During the stationary period on the Aisne, and later in Flanders, he had managed the wagon line—that other half of a battery which consists of almost everything except the guns and their complement of officers and men—practically unaided. On more than one occasion he had brought up ammunition along a very dangerous route at critical moments.
He received his commission late in December, at a time when his battery was out of action, ‘resting.’ He dined in the officers’ mess, receiving their congratulations with becoming modesty and their drink without unnecessary reserve. It was on this occasion that he had induced his major to promise to get him back. Then he departed, sorrowful in spite of all his pride in being an officer, to join the column. There, in the seclusion of his billet, he studied army lists and watched the name of the senior subaltern of the battery creep towards the head of the roll.

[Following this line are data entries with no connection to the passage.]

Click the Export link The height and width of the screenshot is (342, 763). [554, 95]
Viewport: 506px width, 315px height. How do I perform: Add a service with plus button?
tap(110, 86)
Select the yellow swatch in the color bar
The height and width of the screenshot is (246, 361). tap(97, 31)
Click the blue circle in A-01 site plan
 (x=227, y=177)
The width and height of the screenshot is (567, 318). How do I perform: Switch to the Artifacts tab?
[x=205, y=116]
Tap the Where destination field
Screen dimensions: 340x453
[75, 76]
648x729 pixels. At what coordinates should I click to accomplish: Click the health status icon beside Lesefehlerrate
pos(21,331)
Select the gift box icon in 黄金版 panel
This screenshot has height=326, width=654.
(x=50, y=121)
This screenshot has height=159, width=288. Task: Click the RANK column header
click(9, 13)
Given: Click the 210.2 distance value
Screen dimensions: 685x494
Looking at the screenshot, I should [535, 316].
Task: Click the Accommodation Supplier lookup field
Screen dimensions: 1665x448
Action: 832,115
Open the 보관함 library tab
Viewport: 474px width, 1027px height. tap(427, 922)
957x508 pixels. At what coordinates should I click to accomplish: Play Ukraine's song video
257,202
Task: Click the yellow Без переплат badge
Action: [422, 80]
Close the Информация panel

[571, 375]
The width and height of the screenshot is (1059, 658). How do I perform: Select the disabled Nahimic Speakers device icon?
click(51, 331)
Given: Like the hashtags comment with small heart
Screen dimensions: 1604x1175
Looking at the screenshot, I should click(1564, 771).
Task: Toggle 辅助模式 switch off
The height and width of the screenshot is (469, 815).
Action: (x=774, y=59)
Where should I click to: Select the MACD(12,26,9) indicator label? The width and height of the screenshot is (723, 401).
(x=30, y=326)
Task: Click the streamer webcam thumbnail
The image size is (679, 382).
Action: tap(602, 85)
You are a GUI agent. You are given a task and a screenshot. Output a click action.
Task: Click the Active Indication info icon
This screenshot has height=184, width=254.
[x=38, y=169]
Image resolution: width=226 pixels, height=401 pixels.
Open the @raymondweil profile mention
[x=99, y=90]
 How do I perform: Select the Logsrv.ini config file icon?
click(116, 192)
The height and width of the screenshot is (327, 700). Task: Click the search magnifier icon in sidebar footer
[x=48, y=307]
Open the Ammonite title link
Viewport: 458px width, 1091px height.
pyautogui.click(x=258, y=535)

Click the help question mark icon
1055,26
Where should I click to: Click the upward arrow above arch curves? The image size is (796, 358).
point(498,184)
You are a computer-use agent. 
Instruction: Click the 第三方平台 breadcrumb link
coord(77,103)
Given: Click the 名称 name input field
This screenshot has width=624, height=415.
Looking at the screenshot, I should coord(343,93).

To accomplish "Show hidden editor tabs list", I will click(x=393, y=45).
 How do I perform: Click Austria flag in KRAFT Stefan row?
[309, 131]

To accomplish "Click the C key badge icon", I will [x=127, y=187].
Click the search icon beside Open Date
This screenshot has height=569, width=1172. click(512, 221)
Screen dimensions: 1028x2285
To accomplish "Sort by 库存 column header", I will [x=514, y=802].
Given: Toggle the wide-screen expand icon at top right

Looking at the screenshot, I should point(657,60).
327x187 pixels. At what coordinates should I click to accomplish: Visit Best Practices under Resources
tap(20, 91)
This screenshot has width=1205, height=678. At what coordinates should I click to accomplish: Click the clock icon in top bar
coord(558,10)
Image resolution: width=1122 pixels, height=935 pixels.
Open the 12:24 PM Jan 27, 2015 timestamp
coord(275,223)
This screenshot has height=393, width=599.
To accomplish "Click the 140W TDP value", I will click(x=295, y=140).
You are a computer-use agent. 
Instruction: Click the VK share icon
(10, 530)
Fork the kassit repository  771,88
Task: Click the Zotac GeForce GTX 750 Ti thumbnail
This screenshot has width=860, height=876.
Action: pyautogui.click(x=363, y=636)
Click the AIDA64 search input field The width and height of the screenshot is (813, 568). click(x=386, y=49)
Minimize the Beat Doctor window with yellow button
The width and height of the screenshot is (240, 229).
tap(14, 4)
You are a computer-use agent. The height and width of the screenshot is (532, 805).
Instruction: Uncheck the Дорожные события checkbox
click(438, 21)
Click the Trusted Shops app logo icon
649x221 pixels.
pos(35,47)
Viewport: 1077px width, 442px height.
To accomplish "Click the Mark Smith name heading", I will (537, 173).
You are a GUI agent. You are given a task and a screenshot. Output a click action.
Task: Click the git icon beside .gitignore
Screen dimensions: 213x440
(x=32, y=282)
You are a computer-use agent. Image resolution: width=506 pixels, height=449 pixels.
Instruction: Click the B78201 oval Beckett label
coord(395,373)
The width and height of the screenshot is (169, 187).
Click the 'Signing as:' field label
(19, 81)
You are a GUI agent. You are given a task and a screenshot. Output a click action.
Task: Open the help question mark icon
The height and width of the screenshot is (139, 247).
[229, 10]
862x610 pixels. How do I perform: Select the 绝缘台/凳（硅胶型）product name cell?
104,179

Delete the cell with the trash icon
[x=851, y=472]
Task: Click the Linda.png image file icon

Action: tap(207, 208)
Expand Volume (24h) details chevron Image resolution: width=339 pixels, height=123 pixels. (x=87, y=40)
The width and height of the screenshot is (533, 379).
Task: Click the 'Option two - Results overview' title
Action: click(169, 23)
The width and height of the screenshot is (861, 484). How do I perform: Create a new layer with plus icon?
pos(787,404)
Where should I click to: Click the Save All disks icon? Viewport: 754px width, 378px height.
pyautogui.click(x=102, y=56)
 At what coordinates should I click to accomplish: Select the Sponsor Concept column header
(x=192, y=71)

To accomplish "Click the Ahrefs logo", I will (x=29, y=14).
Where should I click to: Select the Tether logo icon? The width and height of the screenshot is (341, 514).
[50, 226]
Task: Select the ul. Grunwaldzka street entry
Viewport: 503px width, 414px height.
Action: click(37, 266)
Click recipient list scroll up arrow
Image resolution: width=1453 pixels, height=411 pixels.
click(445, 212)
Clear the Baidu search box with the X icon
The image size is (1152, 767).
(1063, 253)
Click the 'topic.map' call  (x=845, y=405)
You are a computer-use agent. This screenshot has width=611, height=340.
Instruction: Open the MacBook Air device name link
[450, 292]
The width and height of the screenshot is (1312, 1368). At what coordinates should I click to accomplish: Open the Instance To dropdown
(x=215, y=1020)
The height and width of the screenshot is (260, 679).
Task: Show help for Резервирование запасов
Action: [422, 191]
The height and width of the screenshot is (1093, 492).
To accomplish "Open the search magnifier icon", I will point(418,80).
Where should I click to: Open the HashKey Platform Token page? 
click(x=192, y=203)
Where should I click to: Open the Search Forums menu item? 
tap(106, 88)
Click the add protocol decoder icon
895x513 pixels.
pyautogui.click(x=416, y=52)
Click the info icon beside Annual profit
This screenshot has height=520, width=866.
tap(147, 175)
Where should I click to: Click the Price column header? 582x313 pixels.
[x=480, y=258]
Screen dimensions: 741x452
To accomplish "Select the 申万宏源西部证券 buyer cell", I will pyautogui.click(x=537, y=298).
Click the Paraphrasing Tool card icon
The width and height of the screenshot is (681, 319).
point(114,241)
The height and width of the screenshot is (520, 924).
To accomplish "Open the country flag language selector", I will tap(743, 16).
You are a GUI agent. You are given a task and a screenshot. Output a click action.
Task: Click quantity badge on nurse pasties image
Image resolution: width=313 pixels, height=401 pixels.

When that officer was promoted captain there would be a vacancy, and that vacancy would be Pickersdyke’s chance. Meanwhile, to fit himself for what he hoped to become, he spent whole evenings poring over manuals of telephony and gun-drill; he learnt by heart abstruse passages of Field Artillery Training; he ordered the latest treatises on gunnery, both practical and theoretical, to be sent out to him from England; and he even battled valiantly with logarithms and a slide-rule....
From all the foregoing it will be understood how bitter was his disappointment when his application to be transferred was refused. His colonel’s attitude astonished him. He had expected recognition of that industry and usefulness of which he had given unchallengeable proof. But the colonel, instead of saying:
‘You have done well; I will not stand in your way, much as I should like to keep you,’ merely observed,
‘I’m sorry, but you cannot be spared.’
And he made it unmistakably plain that what he meant was:
‘Do you think I’m such a fool as to let you go? I’ll see you damned first!’
Thus it was that Pickersdyke, a disillusioned and a baffled man, stared out of the window with wrath and bitterness in his heart. For he wanted to go back to ‘the old troop’; he was obsessed with the idea almost to the exclusion of everything else. He craved for the old faces and the old familiar atmosphere as a drug-maniac craves for morphia. It was his right, he had earned it by nine months of drudgery—and who the devil, anyway, he felt, was this old fool to thwart him?
Extravagant plans for vengeance flitted through his mind. Supposing he were to lose half a dozen wagons or thousands of rounds of howitzer ammunition, would his colonel get sent home? Not he—he’d blame his adjutant, and the latter would quite possibly be court-martialled. Should he hide all the colonel’s clothes and only reveal their whereabouts when the application had been forwarded? Should he steal his whisky (without which it was doubtful if he could exist), put poison in his tea, or write an anonymous letter to headquarters accusing him of espionage? He sighed—ingenuity, his valuable ally on many a doubtful occasion, failed him now. Then it occurred to him to appeal to one Lorrison, who was the captain of his old battery, and whom he had known for years as one of his subalterns.